Innovation and change in the institutions of private rental housing: An international review 

The aim of the project is to establish the key lessons from institutional change in the private rental sectors (PRS) of countries, which are comparable to Australia to assist in developing institutional reform relevant to the growing Australian private rental sector.

It is funded by the Australian Housing and Urban Research Institute (AHURI 51121) over two years (2016–2017) as one of three research projects in an Inquiry into the Future of the Private Rental Sector.

The project examines:

  • Recent institutional developments or trends in the private renal sectors of selected countries of relevance to Australia
  • The implications and outcomes of recent PRS institutional developments in these countries e.g. on access, dwelling type and terms and conditions of tenancy.
  • Learning relevant learning to reform of Australia’s PRS, having regard to differences in institutional and market context.

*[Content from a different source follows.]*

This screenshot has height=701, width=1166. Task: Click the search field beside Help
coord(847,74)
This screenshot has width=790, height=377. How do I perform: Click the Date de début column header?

The Swinburne research team comrpises: Professor Kath Hulse.

Research collaboration: Dr Chris Martin (Project Leader) and Professor Hal Pawson, both of the University of NSW as well as international experts from nine other countries.

This project links closely with two other projects, which are part of the Inquiry into the Future of the Private Rental Sector.

Contact

Professor Kath Hulse
t: +61 3 9214 5321
e: khulse@swin.edu.au


Improving outcomes for lower-income private renter households: Opportunities and challenges

The Private Rental Sector (PRS) has come to play an increasingly central role in the Australian housing system over the last 20 years. As a sector it is moving through a period of institutional transformation shaped by more frenzied investment activity and new forms of sharing facilitated by online platforms and a social economy for renting that is resulting in increased segmentation among income groups. This project investigates the barriers and opportunities for lower-income private renters in being able to navigate the PRS in the context of such institutional change.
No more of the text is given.